Reproduce the article on the Solar One aircraft below in full, word for word.
[TEXT SECTION — start]
General information
- Type: Electric aircraft
- National origin: United Kingdom
- Manufacturer: Solar-Powered Aircraft Developments
- Designer: David Williams
- Number built: One

History
- Introduction date: 1978
- First flight: 13 June 1979
- Retired: 1979

= Solar-Powered Aircraft Developments Solar One =

British solar powered aeroplane

The Solar-Powered Aircraft Developments Solar One is a British mid-wing, experimental, crewed solar-powered aircraft that was designed by David Williams and produced by Solar-Powered Aircraft Developments under the direction of Freddie To. On 13 June 1979 it became one of the first solar-powered aircraft to fly, after the uncrewed AstroFlight Sunrise and the crewed Mauro Solar Riser, and the first successful British solar-powered aircraft.

==Design and development==
Freddie To was a member of the Kremer prize committee who started his own project to produce a human-powered aircraft to compete for the prize. Its structure comprised a wooden frame covered with heat-shrunk Solarfilm model aircraft film. The wing was built in three sections, a centre section and two outer wing panels to simplify storage and transport. The wing spar is a laminated spruce girder box-spar design. The tail surfaces are quickly removable for storage. The resulting aircraft, at 230 lb, proved too heavy for human-powered flight and so To converted it to solar power.
[TEXT SECTION — finish]
[THE DATA — start]
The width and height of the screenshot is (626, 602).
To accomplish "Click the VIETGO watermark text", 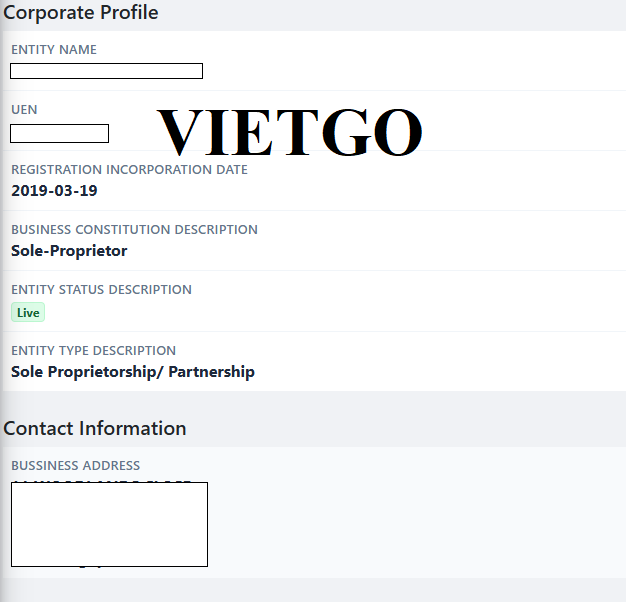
[THE DATA — finish]
TASK ANSWER:
General information
- Type: Electric aircraft
- National origin: United Kingdom
- Manufacturer: Solar-Powered Aircraft Developments
- Designer: David Williams
- Number built: One

History
- Introduction date: 1978
- First flight: 13 June 1979
- Retired: 1979

= Solar-Powered Aircraft Developments Solar One =

British solar powered aeroplane

The Solar-Powered Aircraft Developments Solar One is a British mid-wing, experimental, crewed solar-powered aircraft that was designed by David Williams and produced by Solar-Powered Aircraft Developments under the direction of Freddie To. On 13 June 1979 it became one of the first solar-powered aircraft to fly, after the uncrewed AstroFlight Sunrise and the crewed Mauro Solar Riser, and the first successful British solar-powered aircraft.

==Design and development==
Freddie To was a member of the Kremer prize committee who started his own project to produce a human-powered aircraft to compete for the prize. Its structure comprised a wooden frame covered with heat-shrunk Solarfilm model aircraft film. The wing was built in three sections, a centre section and two outer wing panels to simplify storage and transport. The wing spar is a laminated spruce girder box-spar design. The tail surfaces are quickly removable for storage. The resulting aircraft, at 230 lb, proved too heavy for human-powered flight and so To converted it to solar power.